Through an amazing old technology called "experience," I've managed to reproduce the inner (and not so inner) thoughts of the Summit High Class of 2011 as they sit in the school gym Saturday listening to our lieutenant governor (Pop quiz! What's his name? -No Googling! I don't know!) give the graduation speech. The LG may be Colorado's answer to MLK and Henry V combined in terms of inspirational speeches.
But I doubt it. Most talks of this type revolve around reminding the seniors just how fabulous these days are, how challenging (yet fun!) are the days ahead and how, no matter what, they can survive it all by remaining confident, steadfast and true to their goals and ideals, etc. etc., then wrap up with a reiteration of the theme that, if you just get off your ass and do stuff while staying positive and engaged, you'll be OK.
Since most of us have sat through this identical speech at one time or another, we know that the grads, Homer Simpson-like, are hearing a different tune in their heads that has little to do with ingesting the wisdom of the speaker.

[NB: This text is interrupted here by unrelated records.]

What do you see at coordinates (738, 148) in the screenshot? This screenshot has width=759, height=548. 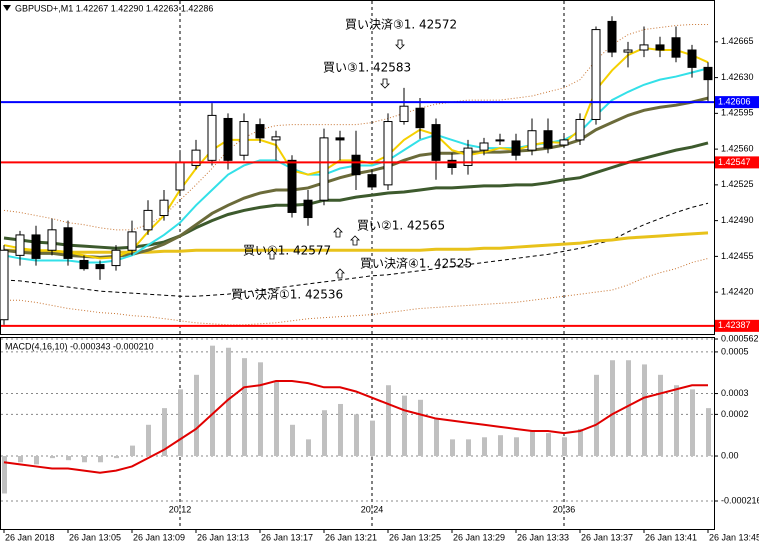 I see `y-tick-label: 1.42560` at bounding box center [738, 148]. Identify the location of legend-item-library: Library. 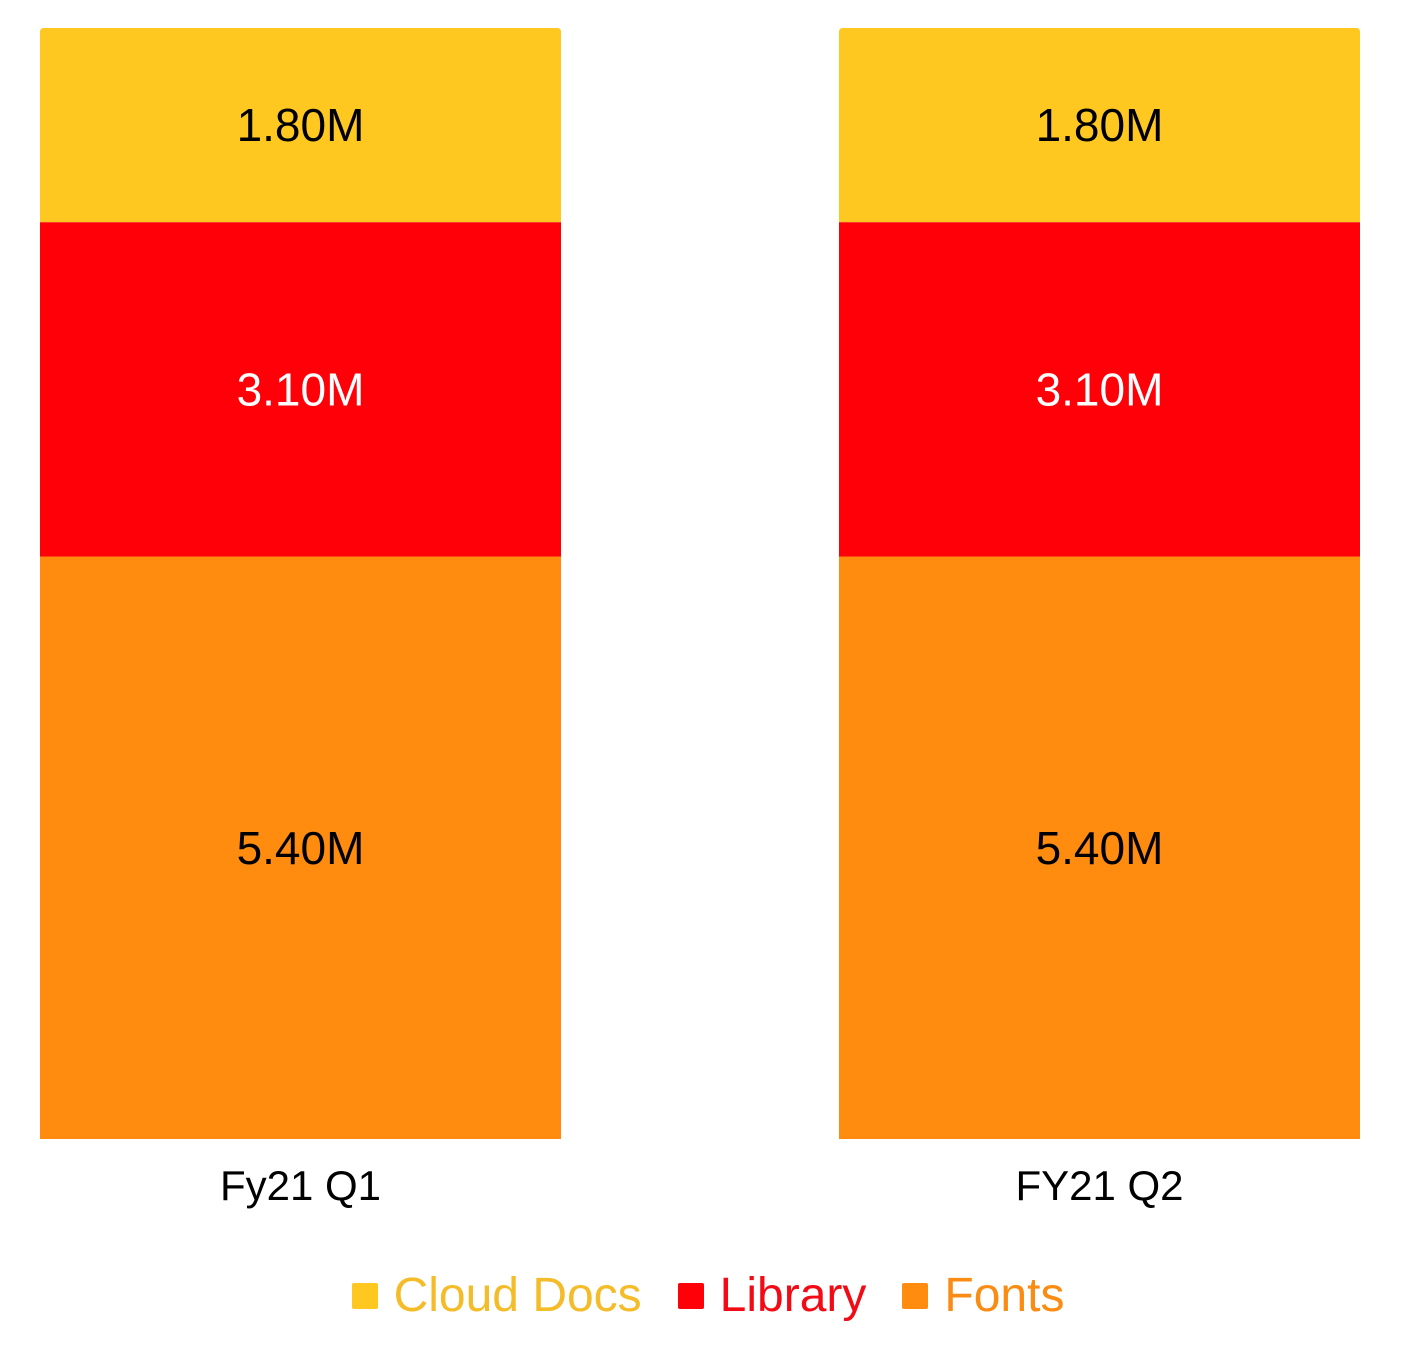
(772, 1296).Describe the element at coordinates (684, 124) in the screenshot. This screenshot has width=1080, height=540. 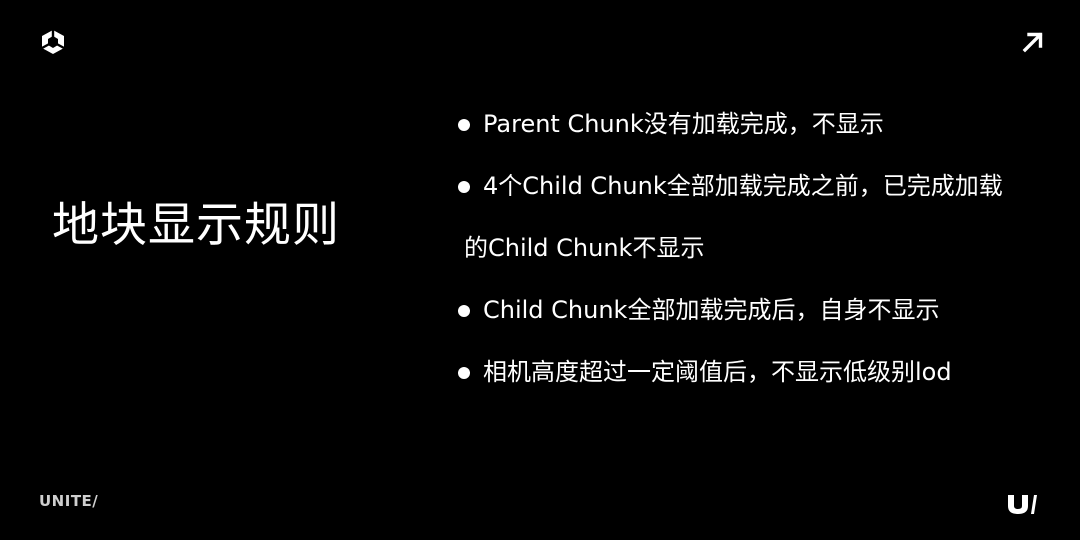
I see `bullet-text: Parent Chunk没有加载完成，不显示` at that location.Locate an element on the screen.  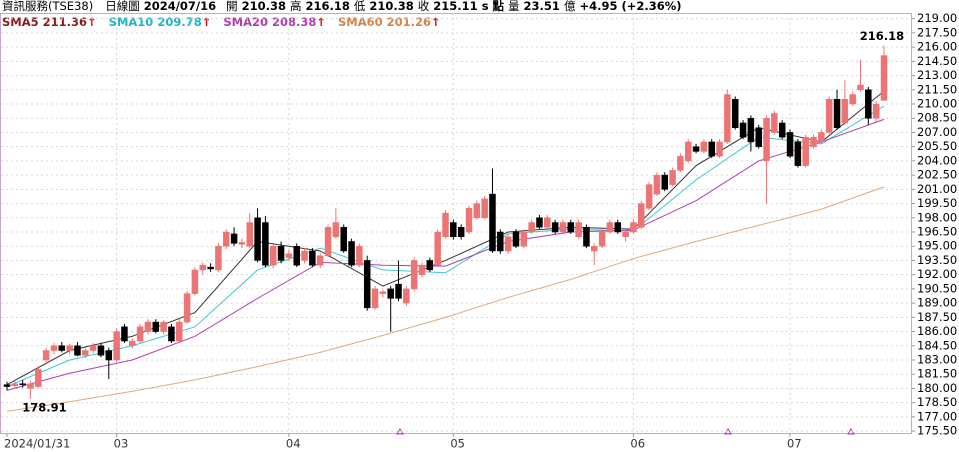
open: 210.38 is located at coordinates (264, 6).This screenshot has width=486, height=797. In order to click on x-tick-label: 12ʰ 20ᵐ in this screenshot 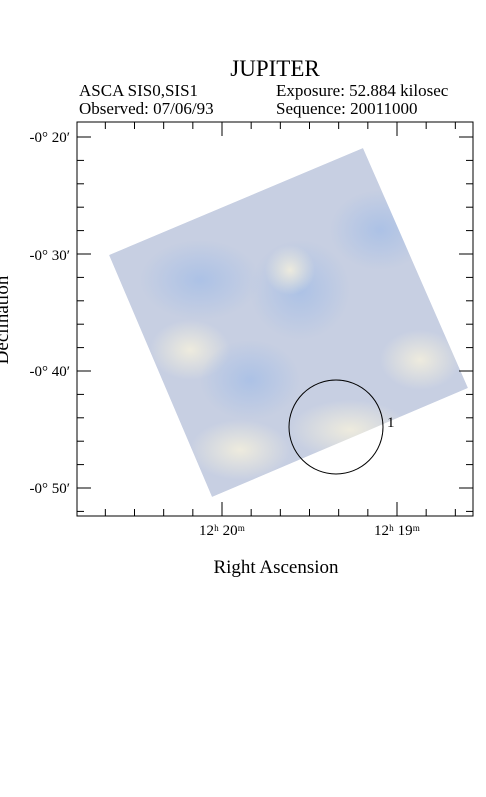, I will do `click(222, 531)`. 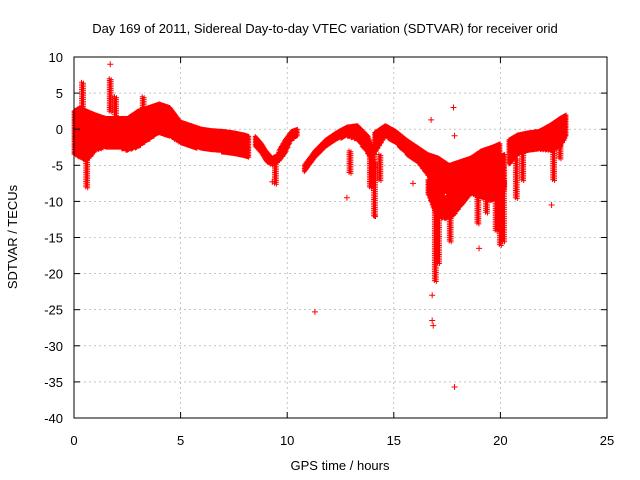 What do you see at coordinates (60, 130) in the screenshot?
I see `y-tick-label: 0` at bounding box center [60, 130].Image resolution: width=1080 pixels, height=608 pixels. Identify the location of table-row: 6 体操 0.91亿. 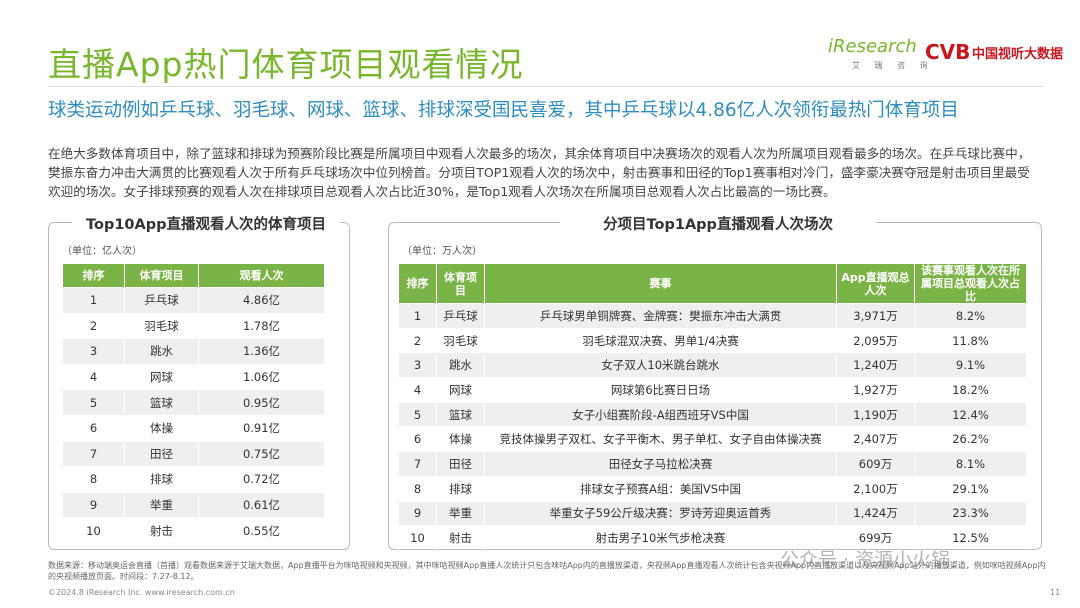
(194, 428).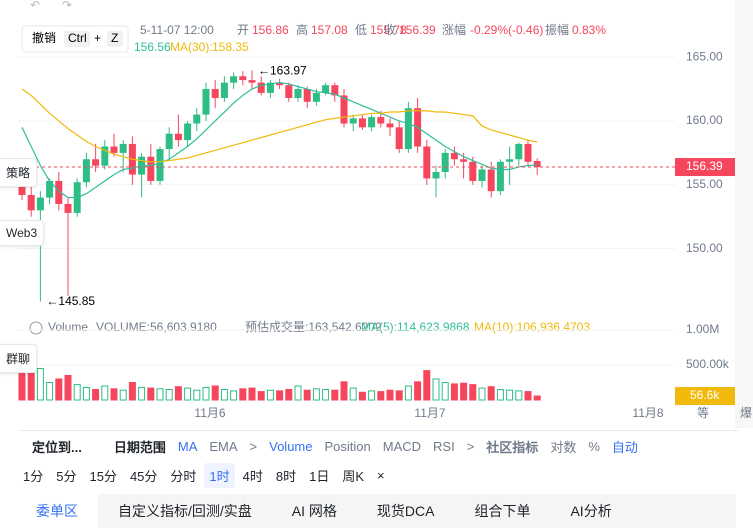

They are, in fact, focused on one precise moment in time: The instant that the speaker will stop speaking and the ceremony will move forward toward its inevitable (if distant-seeming) conclusion - when life as we know it will really and truly begin. Clever species that we are, humans devised the graduation ceremony and speech as a set of speed bumps and superfluous obstacles to be navigated just, it would seem, to make being a high school grad that much sweeter. Because hey, if you can survive a mind-numbing speech while dressed in a robe and square hat in a room that's 800 degrees, what mountain can't you climb?
Anyway, as promised, Saturday's speech as it will appear to my daughter and her classmates:
Good morning all you bright-eyed and bushy-tailed seniors! It's your big day!
You know, when I was your age ...
(OMG here we go)
... things really weren't so different.
(Uh, yeah, they were. There were no iPods, laptops, cellphones or Lady Gaga, and you never had anyone text you a breakup message right after a really cool date. You don't know our pain, old man.)
Back then ...
(when dinosaurs roamed the earth, dude; when you were playing "Pong" in feathered hair and velour, when Star Wars movies had good scripts and crappy effects ...)
... (speaker here inserts personal anecdote meant to illustrate solidarity with the "youth of today")
So you see, no matter what year, what decade you are entering the world as a graduate, you will asdfowifjoi alkjf dssaa a;sf euuuuf f ffffff ...
It's not easy, this graduation speech. You really can't stray too far afield from the basic cheerleader-y encomium. You can't, like Jack Black did in "School of Rock," counsel the kids to just give up now cuz The Man will always keep you down. You've got to be more like Steve Perry of Journey, whose "Don't Stop Believin'" has, remarkably, stood the test of time and become a prom staple. (Note to graduation speakers: If possible, skip the speech altogether and just show a video of the song.) Even if you manage to successfully blend the messages of hope and challenge, rolling it all into a beautiful and inspiring medley the parents will talk about for years, you've still got that audience that, if you're lucky, will remember one thing you've said. Maybe it's just a word or three, but if you succeed in planting just one seed of helpful advice they'll remember past the afternoon's post-graduation festivities, why, then, you'll be more successful than most.
Which is why I offer now my soon-to-be-patented two word, easy-to-remember graduation speech containing what I now believe to be the ultimate advice for grads or anyone who wants to do OK in life. Here goes ...
That's the speech. No charge, you're welcome, we can all leave now. Oh, sure, you can qualify it a bit by saying you're not talking about moving from Breckenridge to Council Bluffs to Prague and back to Summit. It's about continuing to challenge yourself, to never accept the status quo and to do what you can to maintain an active and engaged mind (etc. etc.). As Woody Allen once wisely said, 80 percent of success is showing up. "Keep moving and showing up" - that could be the four-word "long" version of the speech, especially if you're being paid and want to deliver more bang for the buck.
Yep, who needs all those words when those grads will only remember a few of them? Throw in a "good luck" or two and we're good to go.